On the Provable Suboptimality of Momentum SGD in Nonstationary Stochastic Optimization
For practitioners using momentum in nonstationary optimization (e.g., online learning, reinforcement learning), this paper provides theoretical justification for empirical instability and shows vanilla SGD can be superior.
This paper proves that momentum SGD (Polyak Heavy-Ball and Nesterov) is provably worse than vanilla SGD for tracking time-varying optima under distribution shift, with a drift-amplification penalty that diverges as momentum parameter approaches 1. Minimax lower bounds confirm this is an information-theoretic barrier, not an analytical artifact.
In this paper, we provide a comprehensive theoretical analysis of Stochastic Gradient Descent (SGD) and its momentum variants (Polyak Heavy-Ball and Nesterov) for tracking time-varying optima under strong convexity and smoothness. Our finite-time bounds reveal a sharp decomposition of tracking error into transient, noise-induced, and drift-induced components.
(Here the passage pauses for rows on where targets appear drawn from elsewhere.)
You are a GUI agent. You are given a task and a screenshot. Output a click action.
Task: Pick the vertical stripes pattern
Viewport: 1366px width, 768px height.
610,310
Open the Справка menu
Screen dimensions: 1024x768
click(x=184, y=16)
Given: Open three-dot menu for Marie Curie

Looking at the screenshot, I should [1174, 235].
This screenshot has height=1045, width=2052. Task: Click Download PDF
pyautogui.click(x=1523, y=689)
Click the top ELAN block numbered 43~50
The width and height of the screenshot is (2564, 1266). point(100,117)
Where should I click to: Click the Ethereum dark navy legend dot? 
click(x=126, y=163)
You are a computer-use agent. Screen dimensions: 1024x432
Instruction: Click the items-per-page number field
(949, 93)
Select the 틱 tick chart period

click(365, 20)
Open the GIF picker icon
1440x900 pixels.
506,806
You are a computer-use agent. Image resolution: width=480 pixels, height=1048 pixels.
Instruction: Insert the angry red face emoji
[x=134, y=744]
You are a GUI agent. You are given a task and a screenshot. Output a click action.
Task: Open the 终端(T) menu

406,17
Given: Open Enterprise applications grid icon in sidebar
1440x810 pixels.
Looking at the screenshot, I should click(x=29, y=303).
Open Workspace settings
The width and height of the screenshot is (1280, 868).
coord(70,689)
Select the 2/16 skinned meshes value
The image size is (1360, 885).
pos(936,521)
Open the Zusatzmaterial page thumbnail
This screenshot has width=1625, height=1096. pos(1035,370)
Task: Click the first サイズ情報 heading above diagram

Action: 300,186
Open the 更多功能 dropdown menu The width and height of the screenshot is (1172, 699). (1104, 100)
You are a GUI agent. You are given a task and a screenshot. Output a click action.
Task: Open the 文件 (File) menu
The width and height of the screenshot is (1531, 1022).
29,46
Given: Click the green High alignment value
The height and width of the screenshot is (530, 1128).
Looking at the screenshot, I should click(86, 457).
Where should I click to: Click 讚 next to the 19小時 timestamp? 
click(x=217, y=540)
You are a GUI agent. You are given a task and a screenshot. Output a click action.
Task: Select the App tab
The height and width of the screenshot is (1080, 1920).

This decomposition exposes a fundamental trade-off: while momentum is often used as a gradient-smoothing heuristic, under distribution shift it incurs an explicit drift-amplification penalty that diverges as the momentum parameter $β$ approaches 1, yielding systematic tracking lag. We complement these upper bounds with minimax lower bounds under gradient-variation constraints, proving this momentum-induced tracking penalty is not an analytical artifact but an information-theoretic barrier: in drift-dominated regimes, momentum is unavoidably worse because stale-gradient averaging forces systematic lag. Our results provide theoretical grounding for the empirical instability of momentum in dynamic settings and precisely delineate regime boundaries where vanilla SGD provably outperforms its accelerated counterparts.